REQUIREMENT: In the thread below, shorten the paragraph beginning "They are only useful and necessary" to a single sentence that keeps its main points.

PAGE:
★ ★ ★ ★
I'm just saying there's lots of places that the above happens, which is why
we are still scattering cond_resched() all over the place.

> 
> > > > > There might be others as well.  These are the possibilities that have
> > > > > come up thus far.
> > > > >     
> > > > > > They all suck and keeping some of them is just counterproductive as
> > > > > > again people will sprinkle them all over the place for the very wrong
> > > > > > reasons.      
> > > > > 
> > > > > Yes, but do they suck enough and are they counterproductive enough to
> > > > > be useful and necessary?  ;-)    
> > > > 
> > > > They are only useful and necessary because of the way we handle preemption
> > > > today. With the new preemption model, they are all likely to be useless and
> > > > unnecessary ;-)
★ ★ ★ ★
DATASET EXCERPT:
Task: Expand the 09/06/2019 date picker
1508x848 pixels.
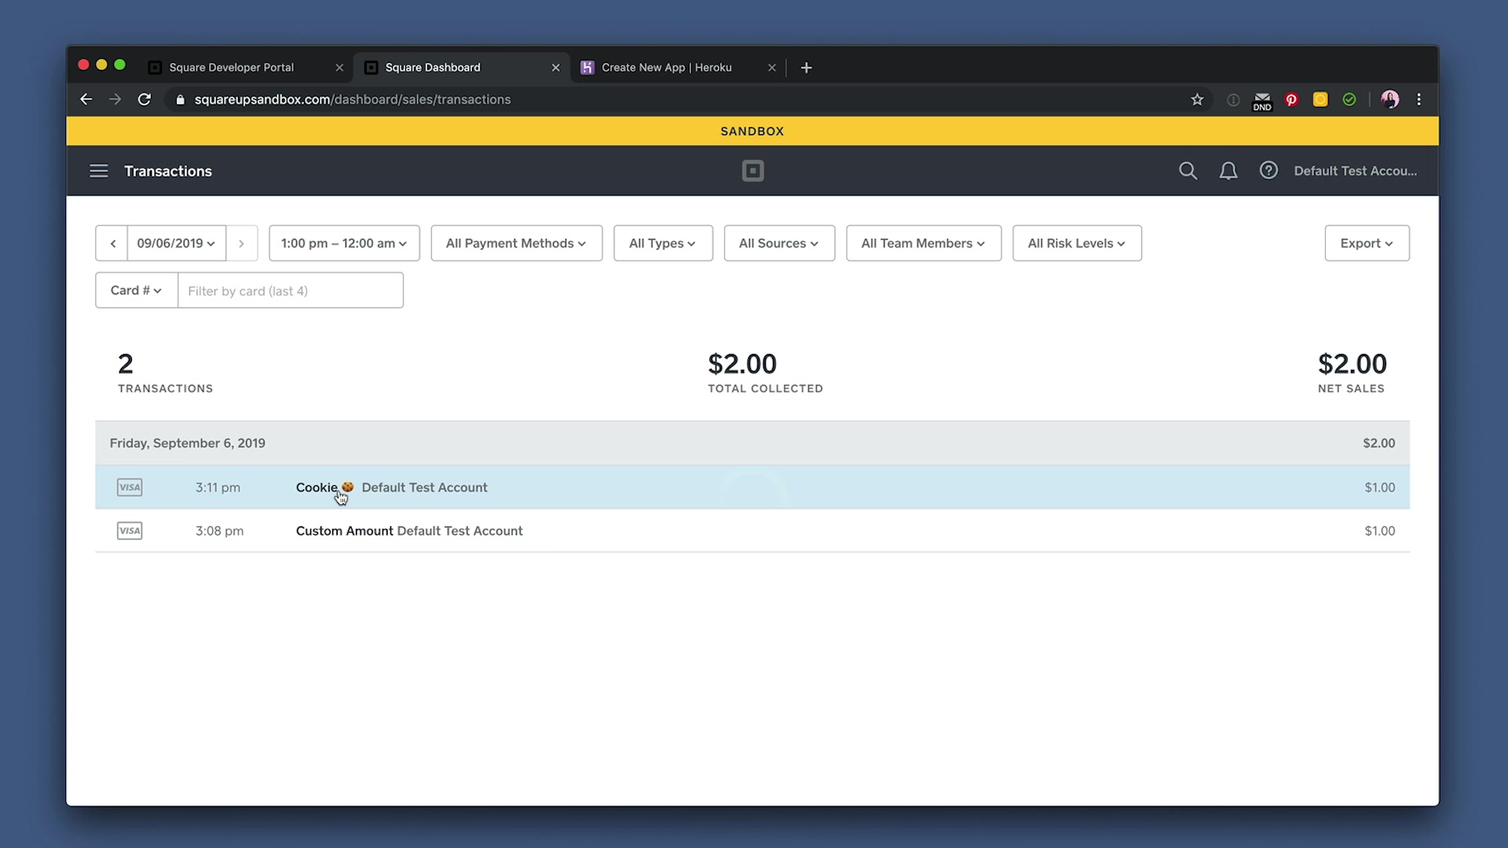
★ ★ ★ ★
EXERCISE OUTPUT: They're needed only because of how preemption is handled today, and the new preemption model will likely make them all unnecessary.